Peace, blessings, and cake pops. :)
Makes 6-8 pops
For the cake pops:
1 cup almond flour
1 tbsp. coconut flour
1 tsp. cinnamon, plus extra for sprinkling
1 tsp. ground ginger
3/4 tsp. ground nutmeg
3/4 tsp. ground cloves
1 tbsp. nut butter
1/3 cup turbinado sugar (coconut sugar will also work)
1/3 cup almond milk
1/2 cup shredded carrots
1/4 cup chopped nuts, plus extra for sprinkling
3-4 large Medjool dates, roughly chopped*
1/3 cup Vanilla Coconut Frosting
Oil, for the pan
For the white chocolate**:
1 cup cacao butter, finely chopped (I used this)
1/3 cup cashews, soaked at least 4 hours
2 tbsp. coconut oil
1/4 cup maple syrup
1 tsp. vanilla extract
Preheat oven to 350F and lightly grease a bread pan with coconut oil. Any size will work -
Stir together the flours, spices, and baking powder together in a large mixing bowl and set aside.
In a smaller bowl, whisk the egg, nut butter, sugar, and almond milk until light and fluffy with a few bubbles throughout. Gently fold the wet ingredients into the dry and mix in the shredded carrots and chopped dates.
Pour the batter into the greased baking pan and bake for 20 minutes - keep an eye on the cake while in the oven and continue to toothpick-test at 2-minute intervals after the 20-minute mark, depending on the size/width/depth of your baking pan. You'll want the cake a bit more dry than usual, as it will be mixed with the coconut frosting to ensure moisture.
Remove from the oven when done baking (golden brown and toothpick comes out clean) and cool completely.
When cooled, remove the cake from the pan and crumble with a fork into small pieces in a mixing bowl. Essentially, you're breaking the cake into crumbles here. Use a large spoon, spatula or your hands to mix in the frosting until well-combined and the cake crumbles are moist.
Next, roll into golf-ball size portions and freeze for at least an hour while you prepare the white chocolate.
Rinse and drain the cashews. Lightly pat them dry with a paper towel. In a high-speed blender or food-processor, pulse the cashews until smooth and creamy and set aside.
In a double-boiler, melt the cacao butter and coconut oil. Gently and carefully whisk in the maple syrup, blended cashews, and vanilla extract until the mixture is smooth. Remove from heat.
Remove the cake pops from the freezer and use a fork, chopsticks, or other preferred method to dip the cake pops in the white chocolate, coat each completely and quickly, and place on a parchment-lined tray. Top with cinnamon and crushed nuts and freeze at least one hour before serving.

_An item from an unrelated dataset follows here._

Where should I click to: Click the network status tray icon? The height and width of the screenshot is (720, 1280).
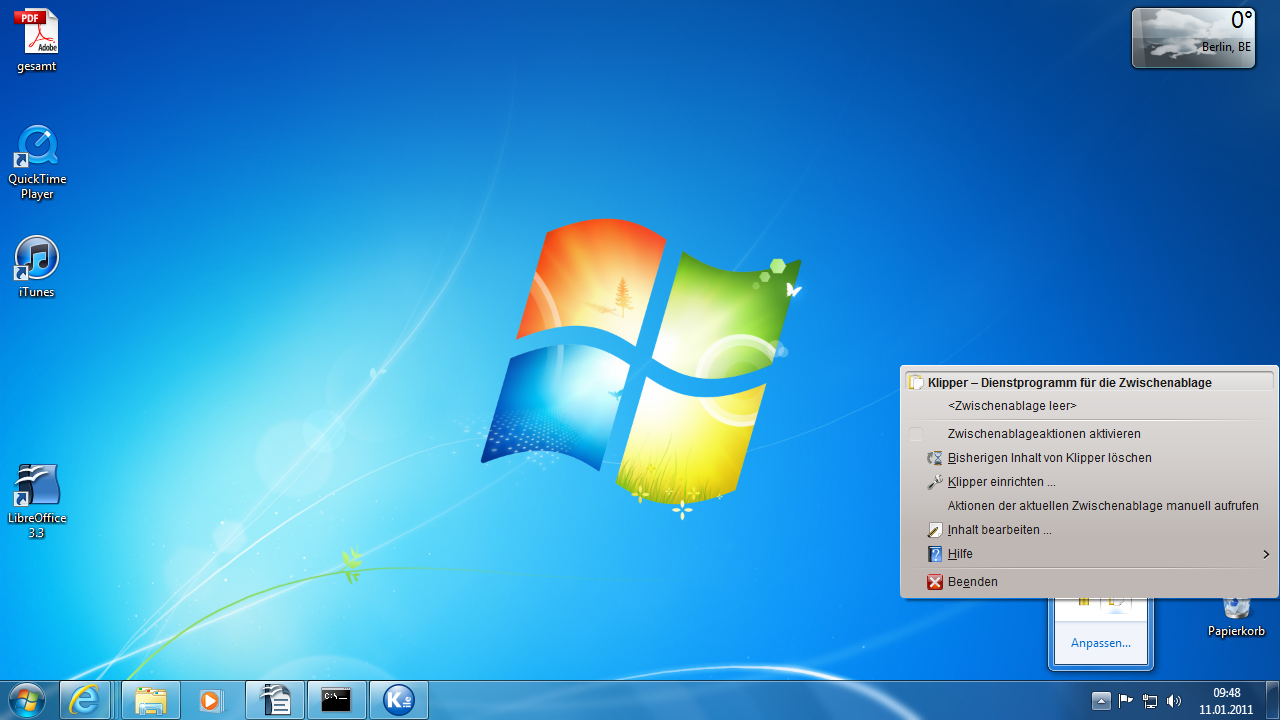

* The Medjool dates I used were very tender and caramelly, which contributed to the smooth texture and sweet taste of the batter. I recommend searching for similar ones to achieve the same outcome. If you choose to replace them with raisins like in traditional carrot cake, be aware of the texture and add additional moisture (nut butter or almond milk) if needed.
** When making the white chocolate, it will not appear white until it begins to cool, after the cake pops have been dipped and are solidifying in the freezer. Adapted from here.